In reviewing a ruling granting summary judgment, we independently review the record to determine whether there is any triable issue of material fact. (Code Civ. Proc., § 473c, subd. (c); Certain Underwriters at Lloyd’s of London v. Superior Court (2001) 24 Cal.4th 945, 972.) In making this determination, we apply the same three-part analysis as applied by the trial court: first, we identify the issues as framed by the pleadings; second, we determine whether the defendant has shown that the plaintiff cannot establish one or more elements of her prima facie case; and, third, if the defendant is successful, we consider whether the plaintiff has shown the existence of a triable issue of material fact. (See Lyle v. Warner Brothers Television Productions (2006) 38 Cal.4th 264, 274; Wachovia Bank v. Lifetime Industries, Inc. (2006) 145 Cal.App.4th 1039, 1048-1049.) The last two parts of the above analysis require that we liberally construe plaintiff’s evidence and strictly scrutinize defendant’s evidence, resolving any evidentiary doubts or ambiguities in plaintiff’s favor. (Wiener v. Southcoast Childcare Centers, Inc. (2004) 32 Cal.4th 1138, 1142.)

Plaintiff’s complaint contains a single cause of action for medical malpractice. “The elements of a cause of action for medical malpractice are: (1) a duty to use such skill, prudence, and diligence as other members of the profession commonly possess and exercise; (2) a breach of the duty; (3) a proximate causal connection between the negligent conduct and the injury; and (4) resulting loss or damage. [Citation.]” (Johnson v. Superior Court (2006) 143 Cal.App.4th 297, 305, citing Hanson v. Grode (1999) 76 Cal.App.4th 601, 606.) Plaintiff alleged that defendant breached its duty of care by failing to inform her about Dr. Cohen’s diagnosis and recommendation, thereby causing a delay in treatment and the need for additional medical care.

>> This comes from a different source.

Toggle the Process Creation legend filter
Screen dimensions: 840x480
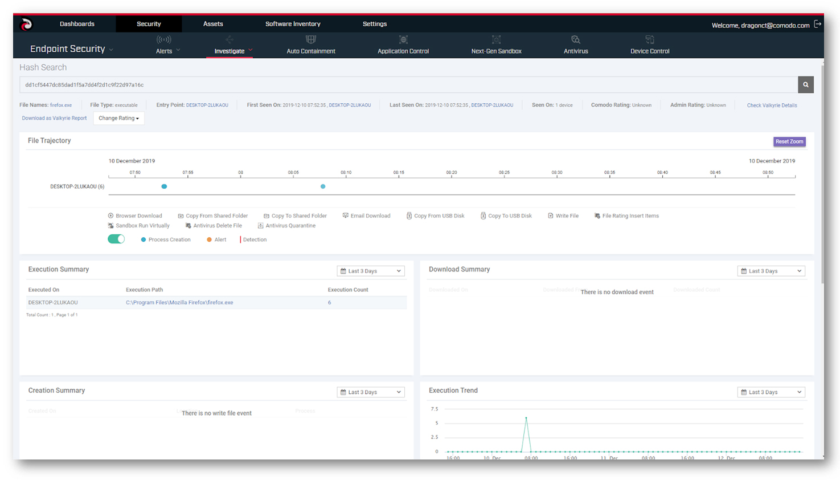point(144,239)
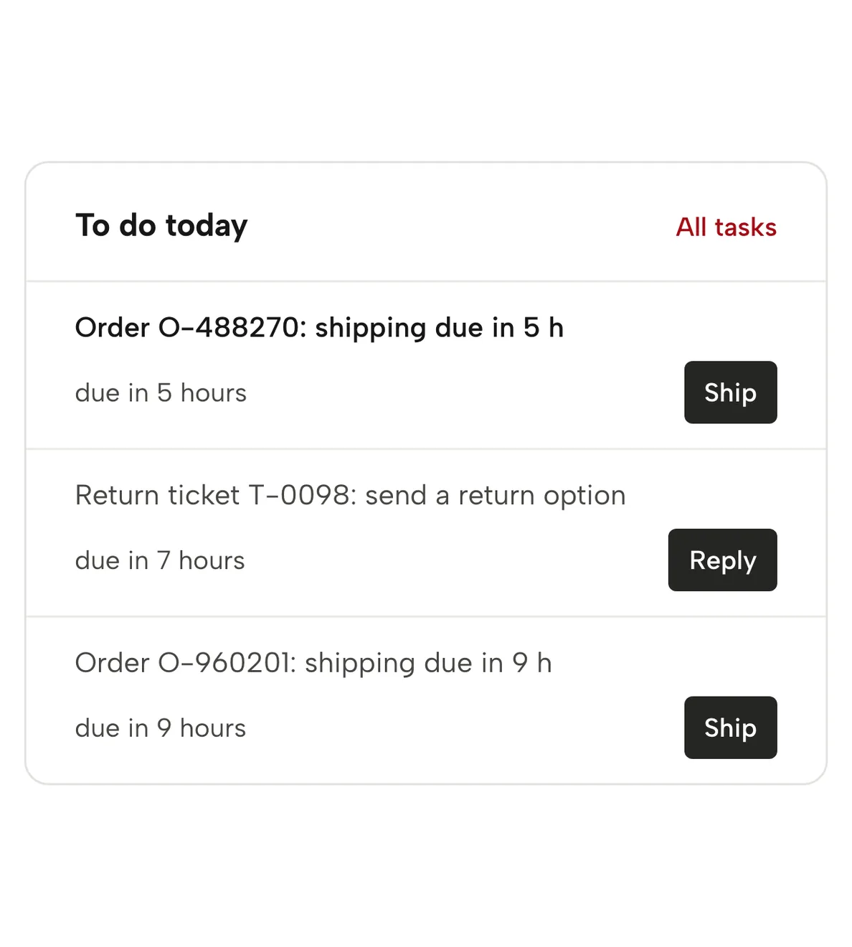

Defendant claimed that plaintiff could not establish that its conduct constituted a breach of the duty of care and resulted in any additional injury to plaintiff. In support of defendant’s claim, defendant submitted Dr. Smolens’s five-page declaration, which sets forth his experience with emergency medicine and his experience with the particular condition involved in this case. Dr. Smolens also discussed plaintiff’s records and the factual basis for his opinion. Based on his training and experience and his review of plaintiff’s records, Dr. Smolens concluded that, “the emergency room nursing and other ancillary hospital personnel of [defendant] was within the standard of care in that the nursing personnel followed the physicians orders; kept the physician aware of the patient’s condition while she was in the emergency room; and provided [plaintiff] with appropriate Aftercare Instructions.” On the issue of causation, Dr. Smolens added: “It is my professional opinion, to a reasonable degree of medical probability, that there was no act or omission by [defendant’s] nursing or other ancillary hospital personnel in their care and treatment of [plaintiff] on October 25, 2002, or thereafter, which caused or contributed to any injury to [plaintiff].”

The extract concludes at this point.